▸ Exercise:
Rewrite every non-blank line of the records below as a row in a Markdown table. Use a "No." column for the row number and a "Line" column for the line itself.

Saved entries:

################

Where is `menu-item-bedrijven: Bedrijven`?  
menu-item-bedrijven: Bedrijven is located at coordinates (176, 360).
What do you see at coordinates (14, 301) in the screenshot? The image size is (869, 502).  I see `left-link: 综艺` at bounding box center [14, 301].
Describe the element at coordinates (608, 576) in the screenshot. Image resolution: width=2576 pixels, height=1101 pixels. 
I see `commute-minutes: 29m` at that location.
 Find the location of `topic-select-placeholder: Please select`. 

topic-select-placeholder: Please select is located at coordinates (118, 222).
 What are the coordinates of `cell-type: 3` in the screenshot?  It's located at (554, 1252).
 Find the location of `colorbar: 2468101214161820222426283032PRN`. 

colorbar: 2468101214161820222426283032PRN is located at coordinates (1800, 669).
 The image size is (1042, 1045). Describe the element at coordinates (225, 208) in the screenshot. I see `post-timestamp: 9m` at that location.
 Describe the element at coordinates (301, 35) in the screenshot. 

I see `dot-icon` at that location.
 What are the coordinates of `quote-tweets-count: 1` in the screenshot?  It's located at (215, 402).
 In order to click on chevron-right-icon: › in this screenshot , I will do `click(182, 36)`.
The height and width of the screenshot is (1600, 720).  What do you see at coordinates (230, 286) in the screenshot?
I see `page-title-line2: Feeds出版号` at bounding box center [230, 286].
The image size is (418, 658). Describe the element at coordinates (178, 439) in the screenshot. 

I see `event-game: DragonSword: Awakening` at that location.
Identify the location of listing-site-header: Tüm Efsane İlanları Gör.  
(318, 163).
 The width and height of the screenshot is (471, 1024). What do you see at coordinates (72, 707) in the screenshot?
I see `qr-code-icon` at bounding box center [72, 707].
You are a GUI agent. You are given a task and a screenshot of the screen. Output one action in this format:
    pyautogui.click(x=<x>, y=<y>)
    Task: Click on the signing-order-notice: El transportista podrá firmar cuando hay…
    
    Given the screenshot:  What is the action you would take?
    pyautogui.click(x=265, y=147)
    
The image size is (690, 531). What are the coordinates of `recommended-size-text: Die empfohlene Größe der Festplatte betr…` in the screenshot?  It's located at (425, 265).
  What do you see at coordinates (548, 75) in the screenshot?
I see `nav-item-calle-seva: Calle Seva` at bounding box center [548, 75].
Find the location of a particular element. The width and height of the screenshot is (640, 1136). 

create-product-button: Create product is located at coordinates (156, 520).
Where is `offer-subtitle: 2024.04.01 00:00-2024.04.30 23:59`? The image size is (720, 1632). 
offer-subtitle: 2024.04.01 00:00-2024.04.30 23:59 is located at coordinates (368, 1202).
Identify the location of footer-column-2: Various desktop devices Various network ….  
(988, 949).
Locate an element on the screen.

################

▸ Task answer:
| No. | Line |
|---|---|
| 1 | Where is `menu-item-bedrijven: Bedrijven`?   |
| 2 | menu-item-bedrijven: Bedrijven is located at coordinates (176, 360). |
| 3 | What do you see at coordinates (14, 301) in the screenshot? The image size is (869, 502).  I see `left-link: 综艺` at bounding box center [14, 301]. |
| 4 | Describe the element at coordinates (608, 576) in the screenshot. Image resolution: width=2576 pixels, height=1101 pixels.  |
| 5 | I see `commute-minutes: 29m` at that location. |
| 6 |  Find the location of `topic-select-placeholder: Please select`.  |
| 7 | topic-select-placeholder: Please select is located at coordinates (118, 222). |
| 8 |  What are the coordinates of `cell-type: 3` in the screenshot?  It's located at (554, 1252). |
| 9 |  Find the location of `colorbar: 2468101214161820222426283032PRN`.  |
| 10 | colorbar: 2468101214161820222426283032PRN is located at coordinates (1800, 669). |
| 11 |  The image size is (1042, 1045). Describe the element at coordinates (225, 208) in the screenshot. I see `post-timestamp: 9m` at that location. |
| 12 |  Describe the element at coordinates (301, 35) in the screenshot.  |
| 13 | I see `dot-icon` at that location. |
| 14 |  What are the coordinates of `quote-tweets-count: 1` in the screenshot?  It's located at (215, 402). |
| 15 |  In order to click on chevron-right-icon: › in this screenshot , I will do `click(182, 36)`. |
| 16 | The height and width of the screenshot is (1600, 720).  What do you see at coordinates (230, 286) in the screenshot? |
| 17 | I see `page-title-line2: Feeds出版号` at bounding box center [230, 286]. |
| 18 | The image size is (418, 658). Describe the element at coordinates (178, 439) in the screenshot.  |
| 19 | I see `event-game: DragonSword: Awakening` at that location. |
| 20 | Identify the location of listing-site-header: Tüm Efsane İlanları Gör.   |
| 21 | (318, 163). |
| 22 |  The width and height of the screenshot is (471, 1024). What do you see at coordinates (72, 707) in the screenshot? |
| 23 | I see `qr-code-icon` at bounding box center [72, 707]. |
| 24 | You are a GUI agent. You are given a task and a screenshot of the screen. Output one action in this format: |
| 25 |     pyautogui.click(x=<x>, y=<y>) |
| 26 |     Task: Click on the signing-order-notice: El transportista podrá firmar cuando hay… |
| 27 |     Given the screenshot:  What is the action you would take? |
| 28 |     pyautogui.click(x=265, y=147) |
| 29 | The image size is (690, 531). What are the coordinates of `recommended-size-text: Die empfohlene Größe der Festplatte betr…` in the screenshot?  It's located at (425, 265). |
| 30 |   What do you see at coordinates (548, 75) in the screenshot? |
| 31 | I see `nav-item-calle-seva: Calle Seva` at bounding box center [548, 75]. |
| 32 | Find the location of a particular element. The width and height of the screenshot is (640, 1136).  |
| 33 | create-product-button: Create product is located at coordinates (156, 520). |
| 34 | Where is `offer-subtitle: 2024.04.01 00:00-2024.04.30 23:59`? The image size is (720, 1632).  |
| 35 | offer-subtitle: 2024.04.01 00:00-2024.04.30 23:59 is located at coordinates (368, 1202). |
| 36 | Identify the location of footer-column-2: Various desktop devices Various network ….   |
| 37 | (988, 949). |
| 38 | Locate an element on the screen. |